__Objectif de la tâche__
Recopiez intégralement l'extrait du document sur l'avenir de l'Europe ci-dessous, sans en modifier un seul mot.

__Extrait du document__
◆ ◆ ◆ ◆ ◆ ◆ ◆

Nous devons soutenir la compétitivité de nos entreprises et encourager la création de nouveaux pôles de production à dimension européenne, capables de rivaliser sur le marché mondial, créant les conditions pour soutenir le défi numérique mondial et protéger les droits et libertés de nos citoyens.

La crise sanitaire a montré combien il est urgent de renforcer l'ensemble de nos systèmes de santé, d'investir dans la bio-médecine, dans des infrastructures de pointe et de renforcer la coopération scientifique entre nos centres de recherche et nos universités. Nos citoyens ont besoin de reprendre confiance dans le projet commun à partir également d'une Union pour la santé.

Tous les citoyens européens doivent avoir une base minimale de droits communs garantie, à commencer par la protection universelle contre la pauvreté et le droit à une éducation qualifiée. Nous devons plus que jamais donner corps au contrat social du XXIe siècle, qui vise principalement à réduire les inégalités qui minent la cohésion sociale et les fondements de nos démocraties.

◆ ◆ ◆ ◆ ◆ ◆ ◆

__Données sources__
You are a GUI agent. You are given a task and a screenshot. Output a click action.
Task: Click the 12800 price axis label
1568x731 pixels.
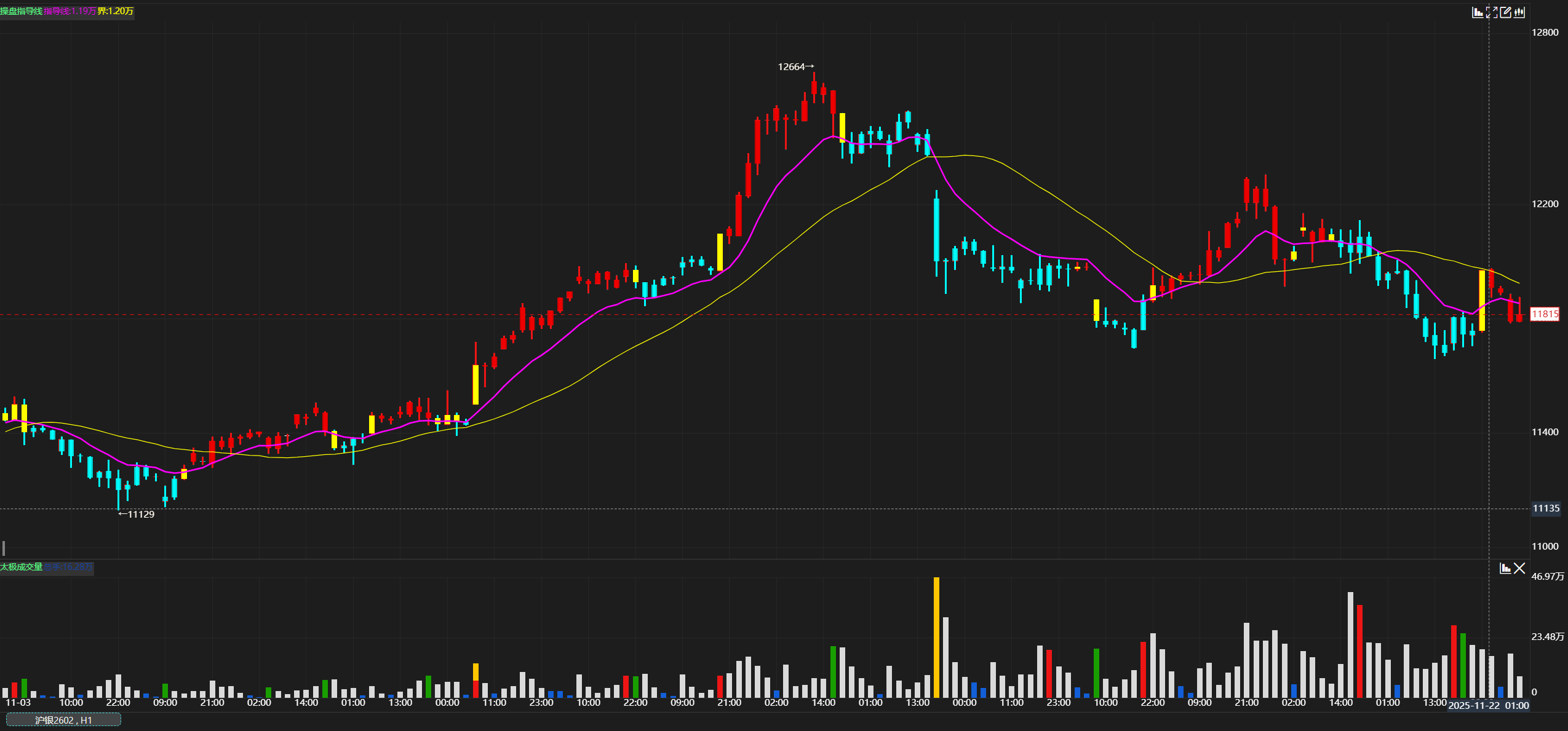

◆ ◆ ◆ ◆ ◆ ◆ ◆

__Résultat de l'exercice__
Nous devons soutenir la compétitivité de nos entreprises et encourager la création de nouveaux pôles de production à dimension européenne, capables de rivaliser sur le marché mondial, créant les conditions pour soutenir le défi numérique mondial et protéger les droits et libertés de nos citoyens.

La crise sanitaire a montré combien il est urgent de renforcer l'ensemble de nos systèmes de santé, d'investir dans la bio-médecine, dans des infrastructures de pointe et de renforcer la coopération scientifique entre nos centres de recherche et nos universités. Nos citoyens ont besoin de reprendre confiance dans le projet commun à partir également d'une Union pour la santé.

Tous les citoyens européens doivent avoir une base minimale de droits communs garantie, à commencer par la protection universelle contre la pauvreté et le droit à une éducation qualifiée. Nous devons plus que jamais donner corps au contrat social du XXIe siècle, qui vise principalement à réduire les inégalités qui minent la cohésion sociale et les fondements de nos démocraties.